In the first exercise we are going to use mTLS for the requests between the preference service and recommendation pods. To do that execute the following commands:
oc create -f istio-workshop-part2/security/mtls/virtualservice.yaml
oc create -f istio-workshop-part2/security/mtls/destinationrule.yaml
To verify that the connections are using TLS, you can either use tcpdump in one of the pods or use the graph overview in Kiali. To see the mTLS badge enabled you need to set the checkbox Security
in the Dropdown Display
.
Lets look down our project with this policy, so that every request in the project needs to use mTLS:
apiVersion: "authentication.istio.io/v1alpha1"
kind: "Policy"
metadata:
name: "default"
namespace: "tutorial"
spec:
peers:
- mtls: {}
Please execute this command:
oc create -f istio-workshop-part2/security/mtls/policy.yaml
After we wait a bit you should see something like this if you execute a curl to the demo application:
$ istio-tutorial/scripts/run.sh istio-ingressgateway-istio-system.$(minishift ip).nip.io/customer
upstream connect error or disconnect/reset before headers. reset reason: connection terminationupstream connect error or disconnect/reset before headers. reset reason: connection terminationupstream connect error or disconnect/reset before headers. reset reason: connection terminationupstream connect error or disconnect/reset before headers. reset reason: connection terminationupstream connect error or disconnect/reset before headers. reset reason: connection terminationupstream connect error or disconnect/reset before headers. reset reason: connection terminationupstream connect error or disconnect/reset before headers. reset reason: connection terminationupstream connect error or disconnect/reset before headers. reset reason: connection terminationupstream connect error or disconnect/reset before headers.

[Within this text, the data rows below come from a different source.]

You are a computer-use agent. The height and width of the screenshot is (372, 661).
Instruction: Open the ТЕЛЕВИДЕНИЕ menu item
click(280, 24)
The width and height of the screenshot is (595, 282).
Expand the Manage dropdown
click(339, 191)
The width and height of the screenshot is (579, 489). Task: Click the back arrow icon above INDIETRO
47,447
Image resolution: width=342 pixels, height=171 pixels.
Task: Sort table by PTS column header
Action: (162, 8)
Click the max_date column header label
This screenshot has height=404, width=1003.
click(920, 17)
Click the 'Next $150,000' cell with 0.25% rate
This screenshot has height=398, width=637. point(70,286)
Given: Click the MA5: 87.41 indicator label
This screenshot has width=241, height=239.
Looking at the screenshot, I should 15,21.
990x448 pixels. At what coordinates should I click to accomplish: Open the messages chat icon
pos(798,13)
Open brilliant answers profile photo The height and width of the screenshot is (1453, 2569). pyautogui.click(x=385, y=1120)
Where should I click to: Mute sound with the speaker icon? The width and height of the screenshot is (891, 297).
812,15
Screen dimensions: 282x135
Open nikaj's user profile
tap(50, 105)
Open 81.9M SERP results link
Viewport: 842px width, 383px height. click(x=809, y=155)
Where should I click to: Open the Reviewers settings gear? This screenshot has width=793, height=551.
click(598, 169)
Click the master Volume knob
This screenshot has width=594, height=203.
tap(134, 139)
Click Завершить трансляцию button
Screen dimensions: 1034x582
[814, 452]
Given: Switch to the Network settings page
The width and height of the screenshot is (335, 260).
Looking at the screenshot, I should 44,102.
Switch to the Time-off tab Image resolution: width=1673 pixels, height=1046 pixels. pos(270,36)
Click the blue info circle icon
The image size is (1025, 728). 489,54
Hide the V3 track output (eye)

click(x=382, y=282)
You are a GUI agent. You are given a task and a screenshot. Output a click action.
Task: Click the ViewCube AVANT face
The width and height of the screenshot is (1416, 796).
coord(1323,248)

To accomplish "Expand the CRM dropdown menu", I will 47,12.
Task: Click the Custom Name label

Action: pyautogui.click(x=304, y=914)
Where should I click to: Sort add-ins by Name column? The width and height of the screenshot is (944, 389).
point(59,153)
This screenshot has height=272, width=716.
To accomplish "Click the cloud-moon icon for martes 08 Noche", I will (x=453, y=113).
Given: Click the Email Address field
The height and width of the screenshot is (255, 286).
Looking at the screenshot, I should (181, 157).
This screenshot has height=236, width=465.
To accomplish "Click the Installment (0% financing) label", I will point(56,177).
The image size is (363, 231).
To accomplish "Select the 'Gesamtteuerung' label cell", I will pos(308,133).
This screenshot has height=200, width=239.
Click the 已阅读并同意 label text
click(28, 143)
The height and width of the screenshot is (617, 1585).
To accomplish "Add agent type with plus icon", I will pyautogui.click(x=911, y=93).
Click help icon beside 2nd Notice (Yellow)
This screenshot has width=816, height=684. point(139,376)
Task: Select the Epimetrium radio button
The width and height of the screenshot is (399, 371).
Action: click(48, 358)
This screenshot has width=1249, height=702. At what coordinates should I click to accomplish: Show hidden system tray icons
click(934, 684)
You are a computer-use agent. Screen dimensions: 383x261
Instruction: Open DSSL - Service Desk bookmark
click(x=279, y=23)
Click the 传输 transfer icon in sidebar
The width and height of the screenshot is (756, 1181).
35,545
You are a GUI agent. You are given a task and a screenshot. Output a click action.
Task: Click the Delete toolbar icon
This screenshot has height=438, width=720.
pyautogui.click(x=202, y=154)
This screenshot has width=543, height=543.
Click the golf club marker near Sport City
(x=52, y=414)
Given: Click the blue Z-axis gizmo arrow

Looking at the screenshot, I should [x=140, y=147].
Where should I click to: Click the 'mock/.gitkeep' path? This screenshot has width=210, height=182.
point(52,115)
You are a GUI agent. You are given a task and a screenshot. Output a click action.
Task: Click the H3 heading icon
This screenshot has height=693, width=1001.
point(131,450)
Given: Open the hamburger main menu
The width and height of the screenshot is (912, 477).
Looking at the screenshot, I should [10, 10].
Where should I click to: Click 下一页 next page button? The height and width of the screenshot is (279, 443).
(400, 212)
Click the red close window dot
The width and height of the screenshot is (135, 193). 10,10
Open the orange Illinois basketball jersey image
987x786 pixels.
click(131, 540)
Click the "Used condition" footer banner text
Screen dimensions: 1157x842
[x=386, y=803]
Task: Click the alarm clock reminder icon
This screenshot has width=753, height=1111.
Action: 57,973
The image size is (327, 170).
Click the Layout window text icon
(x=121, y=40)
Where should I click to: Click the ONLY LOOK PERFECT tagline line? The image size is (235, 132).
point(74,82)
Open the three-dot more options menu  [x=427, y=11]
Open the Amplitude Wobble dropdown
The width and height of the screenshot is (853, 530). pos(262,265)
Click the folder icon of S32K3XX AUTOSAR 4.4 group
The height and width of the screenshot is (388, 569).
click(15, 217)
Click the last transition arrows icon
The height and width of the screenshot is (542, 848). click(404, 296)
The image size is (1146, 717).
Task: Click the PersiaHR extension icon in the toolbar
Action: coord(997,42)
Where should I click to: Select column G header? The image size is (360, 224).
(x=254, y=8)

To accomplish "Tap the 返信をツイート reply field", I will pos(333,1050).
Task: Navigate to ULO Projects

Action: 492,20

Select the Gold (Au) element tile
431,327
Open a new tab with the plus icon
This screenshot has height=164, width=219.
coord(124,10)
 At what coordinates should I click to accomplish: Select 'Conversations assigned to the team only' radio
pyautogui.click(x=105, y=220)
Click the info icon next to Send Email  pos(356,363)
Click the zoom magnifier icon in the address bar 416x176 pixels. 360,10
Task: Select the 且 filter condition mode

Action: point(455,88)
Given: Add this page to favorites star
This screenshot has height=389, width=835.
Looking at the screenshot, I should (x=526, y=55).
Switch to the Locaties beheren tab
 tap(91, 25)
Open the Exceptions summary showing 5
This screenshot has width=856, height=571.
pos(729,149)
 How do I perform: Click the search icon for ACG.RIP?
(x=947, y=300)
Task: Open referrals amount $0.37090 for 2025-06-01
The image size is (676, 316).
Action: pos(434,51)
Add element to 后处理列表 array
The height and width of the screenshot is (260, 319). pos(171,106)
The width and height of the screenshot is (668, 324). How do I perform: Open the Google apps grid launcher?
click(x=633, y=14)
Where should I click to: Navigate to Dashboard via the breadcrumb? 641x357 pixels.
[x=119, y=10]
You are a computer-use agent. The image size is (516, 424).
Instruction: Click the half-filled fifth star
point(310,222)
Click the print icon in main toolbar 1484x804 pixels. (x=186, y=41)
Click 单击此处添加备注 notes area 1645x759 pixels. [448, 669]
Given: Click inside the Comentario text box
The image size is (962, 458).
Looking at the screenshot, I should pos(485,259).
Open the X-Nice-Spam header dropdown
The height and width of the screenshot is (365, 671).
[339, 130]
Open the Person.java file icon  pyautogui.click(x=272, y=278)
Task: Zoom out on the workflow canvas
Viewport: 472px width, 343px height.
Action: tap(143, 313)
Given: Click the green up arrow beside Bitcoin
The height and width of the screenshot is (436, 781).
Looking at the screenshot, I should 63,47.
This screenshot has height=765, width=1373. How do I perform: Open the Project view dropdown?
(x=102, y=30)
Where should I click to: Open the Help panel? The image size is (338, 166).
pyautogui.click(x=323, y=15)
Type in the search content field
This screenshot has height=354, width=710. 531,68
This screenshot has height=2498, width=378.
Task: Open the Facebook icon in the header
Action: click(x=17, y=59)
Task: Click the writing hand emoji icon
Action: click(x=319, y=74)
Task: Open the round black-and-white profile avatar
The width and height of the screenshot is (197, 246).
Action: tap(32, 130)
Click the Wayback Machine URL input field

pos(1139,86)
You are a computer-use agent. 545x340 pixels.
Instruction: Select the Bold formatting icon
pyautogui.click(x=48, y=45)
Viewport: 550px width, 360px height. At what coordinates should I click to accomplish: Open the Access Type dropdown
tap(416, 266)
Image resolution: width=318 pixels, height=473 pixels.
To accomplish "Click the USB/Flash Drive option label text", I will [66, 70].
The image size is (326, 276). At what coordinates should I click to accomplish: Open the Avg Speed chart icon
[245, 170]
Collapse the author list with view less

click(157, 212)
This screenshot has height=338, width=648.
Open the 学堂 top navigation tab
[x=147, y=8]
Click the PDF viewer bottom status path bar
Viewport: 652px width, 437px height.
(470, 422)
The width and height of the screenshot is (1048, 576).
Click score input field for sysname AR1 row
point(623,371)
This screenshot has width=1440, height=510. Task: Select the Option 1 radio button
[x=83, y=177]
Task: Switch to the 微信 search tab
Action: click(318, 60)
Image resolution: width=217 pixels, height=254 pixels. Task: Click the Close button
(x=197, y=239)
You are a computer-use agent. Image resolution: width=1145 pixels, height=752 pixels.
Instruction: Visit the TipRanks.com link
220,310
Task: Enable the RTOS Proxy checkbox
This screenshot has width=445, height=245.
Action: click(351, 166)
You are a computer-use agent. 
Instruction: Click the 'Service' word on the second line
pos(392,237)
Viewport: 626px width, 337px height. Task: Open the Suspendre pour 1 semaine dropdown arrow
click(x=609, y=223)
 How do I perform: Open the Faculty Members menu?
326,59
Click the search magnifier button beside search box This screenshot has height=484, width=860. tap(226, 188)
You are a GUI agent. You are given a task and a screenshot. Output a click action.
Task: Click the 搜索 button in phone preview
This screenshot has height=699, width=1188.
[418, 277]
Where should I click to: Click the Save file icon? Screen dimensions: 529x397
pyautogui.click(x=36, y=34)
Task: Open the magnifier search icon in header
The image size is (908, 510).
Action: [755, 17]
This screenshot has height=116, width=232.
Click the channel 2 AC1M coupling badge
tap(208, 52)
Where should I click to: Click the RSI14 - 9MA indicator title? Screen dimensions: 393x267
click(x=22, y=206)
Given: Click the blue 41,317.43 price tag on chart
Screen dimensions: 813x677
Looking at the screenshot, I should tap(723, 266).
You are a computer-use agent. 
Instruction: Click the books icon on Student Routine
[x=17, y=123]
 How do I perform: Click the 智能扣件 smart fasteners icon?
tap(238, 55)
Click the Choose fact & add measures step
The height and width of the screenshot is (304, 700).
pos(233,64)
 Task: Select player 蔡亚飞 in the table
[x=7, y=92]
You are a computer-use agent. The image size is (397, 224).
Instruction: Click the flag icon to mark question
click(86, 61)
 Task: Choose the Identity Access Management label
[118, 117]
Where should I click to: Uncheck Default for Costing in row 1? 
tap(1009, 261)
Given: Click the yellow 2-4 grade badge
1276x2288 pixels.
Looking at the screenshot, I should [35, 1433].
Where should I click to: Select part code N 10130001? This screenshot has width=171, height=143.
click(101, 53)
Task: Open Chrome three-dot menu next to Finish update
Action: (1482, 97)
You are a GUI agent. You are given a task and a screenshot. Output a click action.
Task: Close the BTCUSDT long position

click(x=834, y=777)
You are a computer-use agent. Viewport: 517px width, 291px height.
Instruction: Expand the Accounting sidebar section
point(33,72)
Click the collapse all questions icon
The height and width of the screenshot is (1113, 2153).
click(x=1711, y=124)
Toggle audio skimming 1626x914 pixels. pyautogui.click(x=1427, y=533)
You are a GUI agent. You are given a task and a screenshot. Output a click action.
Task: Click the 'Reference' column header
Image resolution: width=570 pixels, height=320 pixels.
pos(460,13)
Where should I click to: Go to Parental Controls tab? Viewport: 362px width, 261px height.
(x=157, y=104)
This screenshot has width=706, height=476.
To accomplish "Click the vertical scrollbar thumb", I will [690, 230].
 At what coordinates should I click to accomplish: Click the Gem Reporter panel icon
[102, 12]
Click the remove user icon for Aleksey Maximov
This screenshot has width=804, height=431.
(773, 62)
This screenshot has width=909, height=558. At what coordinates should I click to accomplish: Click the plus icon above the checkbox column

To fix that we need to create destination rules with mTLS enabled. You can do this with the following commands:
oc create -f istio-workshop-part2/security/mtls/destinationrule_all.yaml
oc create -f istio-workshop-part2/security/mtls/virtualservice_all.yaml
After this the demo application should work again and you should see a padlock on all services in Kiali
Before we start with the exercise lets go back to the Authentication Policy because not only can you define that the services must use mTLS but also you can define which authentication method should be used. In our case we will use a Keycloak server that we are going to install on our Minishift VM. The documentation of the authentication method can be found here Origin Authentication Method.
In the previous version of the tutorial a Keycloak container was deployed and a user defined in it. If you what to use the Keycloak server instead of hard coded value you can find the example here: Authentication preparation
After this we should be able to to the exercise: End-user authentication with JWT
There is one more thing that I like to meantion before we do the exercise. That is authorization. Istio has a role base access model at namespace-level, service-level and method-level. IMHO the documentation of Istio is describing best how it works and what the purpose of ServiceRole and ServiceRoleBinding is. The documentation can be found here Istio Authorization
Now lets to the exercise: Istio Role Based Access Control (RBAC)
Exercise Lets add ServiceRoles and ServiceRoleBinding that only the service customer is allowed to call the service preference. How can we validate that?